Nobody goes for it like Ostapenko. For better or worse, she dictates policy. In the third round against Sara Sorribes Tormo, Ostapenko hit 72 winners and 69 unforced errors. Sabalenka, who can match her for power from the baseline when she wants to, plays with a far greater margin.

But when Sabalenka’s caught out of position, she can alter the trajectory, speed and direction of the ball with a deft flick of the wrist and get back to neutral. Ostapenko seems to have mostly one mode -- all out.

You could see the difference Wednesday in this meeting of Top 10 players, when Sabalenka flawlessly navigated her way through the daunting thicket that is Ostapenko.

Sabalenka finished the match with 12 winners and 11 unforced errors. Ostapenko had 18 of each -- and finishes the tournament with an amazing 150 winners in four matches.

After losing an excruciating three-set, three-hour-plus Madrid final to Iga Swiatek (who saved three match points), Sabalenka arrived in Rome -- the perfect antidote to her frustration and disappointment.

She loves the city -- the food, the history, walking around, everything about it.

“Lots of positives from Madrid,” Sabalenka told reporters. “I fought myself back. I found my game. I bring everything back together and start playing on high level.

“Yeah, I’m super happy to be back in Rome, one of my favorite tournaments. Madrid was tough. Still happy with those couple of weeks and looking forward for here.”

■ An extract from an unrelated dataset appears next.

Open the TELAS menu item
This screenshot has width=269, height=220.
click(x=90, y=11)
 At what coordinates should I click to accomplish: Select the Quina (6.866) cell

Slowly, surely, she has gathered herself at Foro Italico.

Sabalenka’s first match, against qualifier Katie Volynets, went three sets. It was followed by a first-ever career win over Dayana Yastremska. The huge hump to get over was the fourth-round match against two-time Rome champion Svitolina.

Sabalenka was down 2-0 in the third but rallied -- saving three match points -- to win a taut tiebreaker in a match that ended past midnight. Lost in all those pyrotechnics at the end: Sabalenka struck three consecutive winning drop shots in the third game to escape that hole. If Plan A isn’t working, Sabalenka can draw on an entire alphabet of options.

Sabalenka broke Ostapenko in the third and fifth games, and both times a double fault opened the door. A backhand sprayed wide and one long consolidated those opportunities for Sabalenka. The second set hinged on a single break in the seventh game.

After hitting her only double fault of the match, Sabalenka came back with two big serves (the second an ace), and closed it out with another unreturnable serve.

Ostapenko, who falls to 7-4 in WTA 1000 quarterfinals, was trying to reach the semifinals in Rome on back-to-back occasions.

For Sabalenka, this was a welcome result -- not just aesthetically, but in terms of physical exertion. The match lasted only 72 minutes, running her on-court time in 2024 WTA clay events to 25 hours and 34 minutes -- an entire day plus a nap.

No one has been out there longer, but since this was the earlier of two quarterfinals -- she’ll play No.13 Danielle Collins -- Sabalenka should have ample time to recover.